> YOUR ASSIGNMENT
Only the lines from the one containing "Instruction: Select the red cloak in 披风 panel" through the end of the entries should be repeated, exactly as they appear, first and last included.

Segment Open

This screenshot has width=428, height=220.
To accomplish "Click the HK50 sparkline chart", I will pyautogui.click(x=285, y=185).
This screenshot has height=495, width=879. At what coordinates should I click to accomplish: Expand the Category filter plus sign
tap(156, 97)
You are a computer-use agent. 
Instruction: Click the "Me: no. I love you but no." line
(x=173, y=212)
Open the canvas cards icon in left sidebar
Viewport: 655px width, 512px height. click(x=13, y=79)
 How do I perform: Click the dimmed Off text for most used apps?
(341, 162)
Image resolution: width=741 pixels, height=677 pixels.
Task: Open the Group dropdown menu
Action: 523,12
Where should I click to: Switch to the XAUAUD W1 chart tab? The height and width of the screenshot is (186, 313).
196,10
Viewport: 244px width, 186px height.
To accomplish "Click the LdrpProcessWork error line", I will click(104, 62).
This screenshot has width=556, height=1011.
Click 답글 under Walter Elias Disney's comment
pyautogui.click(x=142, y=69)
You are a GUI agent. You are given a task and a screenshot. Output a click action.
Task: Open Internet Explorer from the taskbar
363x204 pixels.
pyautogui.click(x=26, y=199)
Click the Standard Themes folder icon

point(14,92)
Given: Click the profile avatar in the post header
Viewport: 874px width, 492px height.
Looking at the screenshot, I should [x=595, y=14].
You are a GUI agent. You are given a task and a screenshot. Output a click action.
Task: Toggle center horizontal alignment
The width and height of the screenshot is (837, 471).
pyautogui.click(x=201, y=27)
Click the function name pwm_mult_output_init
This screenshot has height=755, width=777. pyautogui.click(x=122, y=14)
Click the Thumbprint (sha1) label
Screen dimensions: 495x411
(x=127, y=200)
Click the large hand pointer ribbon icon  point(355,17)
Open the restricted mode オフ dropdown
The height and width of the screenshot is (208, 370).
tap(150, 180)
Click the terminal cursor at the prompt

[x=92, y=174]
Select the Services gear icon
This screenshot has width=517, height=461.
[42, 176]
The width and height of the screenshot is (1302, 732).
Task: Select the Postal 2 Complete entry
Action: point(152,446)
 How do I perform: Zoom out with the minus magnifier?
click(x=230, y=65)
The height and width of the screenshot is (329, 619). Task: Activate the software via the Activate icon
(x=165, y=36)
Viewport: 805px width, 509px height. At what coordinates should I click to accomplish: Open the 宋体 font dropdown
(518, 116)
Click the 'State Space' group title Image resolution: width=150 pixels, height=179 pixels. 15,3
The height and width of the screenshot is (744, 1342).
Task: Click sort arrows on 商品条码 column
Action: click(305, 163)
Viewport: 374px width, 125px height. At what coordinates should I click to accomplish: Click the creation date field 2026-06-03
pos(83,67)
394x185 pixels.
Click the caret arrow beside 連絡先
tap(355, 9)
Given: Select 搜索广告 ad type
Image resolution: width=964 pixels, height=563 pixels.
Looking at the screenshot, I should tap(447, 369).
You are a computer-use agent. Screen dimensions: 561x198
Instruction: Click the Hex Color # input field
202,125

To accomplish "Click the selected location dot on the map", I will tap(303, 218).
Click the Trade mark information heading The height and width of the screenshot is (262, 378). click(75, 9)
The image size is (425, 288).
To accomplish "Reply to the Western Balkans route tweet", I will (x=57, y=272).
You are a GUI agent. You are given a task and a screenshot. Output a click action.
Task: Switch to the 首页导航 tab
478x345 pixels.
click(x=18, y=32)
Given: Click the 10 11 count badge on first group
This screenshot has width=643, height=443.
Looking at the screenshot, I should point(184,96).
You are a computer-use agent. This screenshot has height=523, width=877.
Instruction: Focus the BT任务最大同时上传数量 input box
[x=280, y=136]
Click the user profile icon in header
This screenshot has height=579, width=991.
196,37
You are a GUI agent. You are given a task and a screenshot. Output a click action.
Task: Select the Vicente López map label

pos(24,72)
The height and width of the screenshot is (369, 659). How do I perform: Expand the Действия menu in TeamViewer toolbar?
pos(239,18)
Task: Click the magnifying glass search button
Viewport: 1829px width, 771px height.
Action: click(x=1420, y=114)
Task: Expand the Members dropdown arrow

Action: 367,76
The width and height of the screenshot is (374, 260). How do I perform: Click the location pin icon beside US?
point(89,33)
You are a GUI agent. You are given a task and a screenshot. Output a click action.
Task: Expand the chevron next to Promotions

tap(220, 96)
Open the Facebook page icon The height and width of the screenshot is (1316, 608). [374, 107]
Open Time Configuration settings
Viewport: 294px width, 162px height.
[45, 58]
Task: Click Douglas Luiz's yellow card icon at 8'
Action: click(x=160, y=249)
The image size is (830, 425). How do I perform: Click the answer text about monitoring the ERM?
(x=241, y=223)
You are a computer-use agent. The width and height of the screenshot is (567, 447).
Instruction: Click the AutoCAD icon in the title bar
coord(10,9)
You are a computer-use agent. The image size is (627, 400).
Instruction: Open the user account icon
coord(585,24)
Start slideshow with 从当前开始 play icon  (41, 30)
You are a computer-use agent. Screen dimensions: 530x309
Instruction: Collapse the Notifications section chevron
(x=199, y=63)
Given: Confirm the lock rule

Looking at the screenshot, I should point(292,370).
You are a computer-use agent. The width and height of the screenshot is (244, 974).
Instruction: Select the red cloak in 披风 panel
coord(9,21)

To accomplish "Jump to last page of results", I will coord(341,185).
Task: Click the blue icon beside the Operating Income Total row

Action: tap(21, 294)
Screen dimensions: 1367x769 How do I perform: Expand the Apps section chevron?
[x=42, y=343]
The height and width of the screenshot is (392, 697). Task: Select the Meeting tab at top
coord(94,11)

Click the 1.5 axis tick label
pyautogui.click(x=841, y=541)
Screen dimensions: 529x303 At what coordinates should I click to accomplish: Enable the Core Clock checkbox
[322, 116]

Segment Closed

> RESPONSE TO THE EXERCISE
Instruction: Select the red cloak in 披风 panel
coord(9,21)

To accomplish "Jump to last page of results", I will coord(341,185).
Task: Click the blue icon beside the Operating Income Total row

Action: tap(21, 294)
Screen dimensions: 1367x769 How do I perform: Expand the Apps section chevron?
[x=42, y=343]
The height and width of the screenshot is (392, 697). Task: Select the Meeting tab at top
coord(94,11)

Click the 1.5 axis tick label
pyautogui.click(x=841, y=541)
Screen dimensions: 529x303 At what coordinates should I click to accomplish: Enable the Core Clock checkbox
[322, 116]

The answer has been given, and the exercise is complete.